> [WRITTEN TASKS]
1/ In the directors' report excerpt, which clause of the Listing Agreement executed with BSE Limited has the Company taken steps to comply with?
2/ Summarize the directors' report excerpt in three sentences.
--- start of READING PASSAGE ---
The Company's entry into the food business is a natural extension into the attractive consumer food segment and also leverages its existing expansion of working with International Brands. All the stakeholders of the Company are expected to benefit from the value created by successfully participating in the restaurant and food services sector.

CONSOLIDATED FINANCIAL STATEMENT

In accordance with Section 129 of the Companies Act, 2013, Consolidated Financial Statements are attached and form part of the Annual Report and the same shall be laid before the ensuing Annual General Meeting along with the Financial Statements of the Company.

STATE OF COMPANY'S AFFAIRS

The state of affairs of the Company is presented as part of the Management Discussion and Analysis Report forming part of the Annual Report.

CORPORATE GOVERNANCE

Your Company has taken adequate steps to ensure compliance with Clause 49 of the Listing Agreement executed with BSE Limited. The report on Management Discussion and Analysis, the Report on Corporate Governance and the requisite Certificate from the Auditors of the Company confirming compliance with the conditions of Corporate Governance are provided in a separate section which forms part of the Annual Report.

DIRECTORS' RESPONSIBILITY STATEMENT

Pursuant to the provisions contained in Section 134(5) of the Companies Act, 2013, the Directors hereby confirm that:

a) in the preparation of the annual accounts for the year ended 30th June, 2015, the applicable Accounting Standards have been followed and there are no material departures from the same;

b) the Directors have selected such accounting policies and applied them consistently and made judgements and estimates that are reasonable and prudent so as to give a true and fair view of the state of affairs of the Company as at 30th June, 2015 and of the profit of the Company for that period;

c) the Directors have taken proper and sufficient care for the maintenance of adequate accounting records in accordance with the provisions of the Companies Act, 2013 for safeguarding the assets of the Company and for preventing and detecting fraud and other irregularities;

d) the Directors have prepared the Annual Accounts on a going concern basis;

e) the Directors have laid down internal financial controls to be followed by the Company and that such internal financial controls are adequate and are operating effectively; and

f) the Directors have devised proper systems to ensure compliance with the provisions of all applicable laws and that such systems are adequate and operating effectively.

SUBSIDIARIES AND JOINT VENTURES

In accordance with proviso to sub-section (3) of Section 129 of the Companies Act 2013, a statement containing salient features of the financial statements of the Company's Subsidiaries and Joint Ventures and the report on their performance and financial position in Form AOC-1 is annexed to the financial statements and forms part of the Annual Report.(Annexure-I)

In accordance with third proviso to Section 136(1) of the Companies Act, 2013, the Annual Report of your Company, containing therein its audited standalone and the consolidated financial statements has been placed on the website of the Company. Further, audited financial statements together with related information and other reports of each of the subsidiary companies, have also been placed on the website of the Company.
--- end of READING PASSAGE ---
--- start of SOURCE EXCERPT ---
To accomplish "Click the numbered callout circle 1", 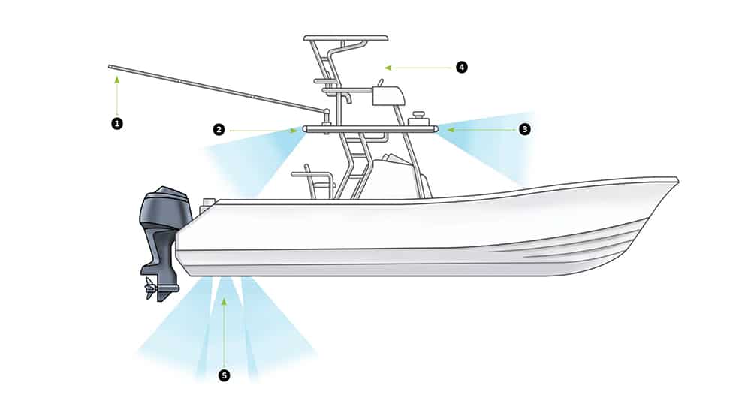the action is [x=117, y=124].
--- end of SOURCE EXCERPT ---
> [ANSWERS BY TASK]
1/ Clause 49

2/ The Company's entry into the food business is described as a natural extension into the attractive consumer food segment that leverages its work with International Brands. Under Section 134(5) of the Companies Act, 2013, the Directors confirm that the accounts for the year ended 30th June, 2015 followed the applicable Accounting Standards, were prepared on a going concern basis, and are supported by adequate accounting records, internal financial controls and compliance systems. The Annual Report includes the consolidated financial statements, the corporate governance reports and a Form AOC-1 statement on subsidiaries and joint ventures, and the Annual Report and the subsidiaries' audited financial statements have been placed on the Company's website.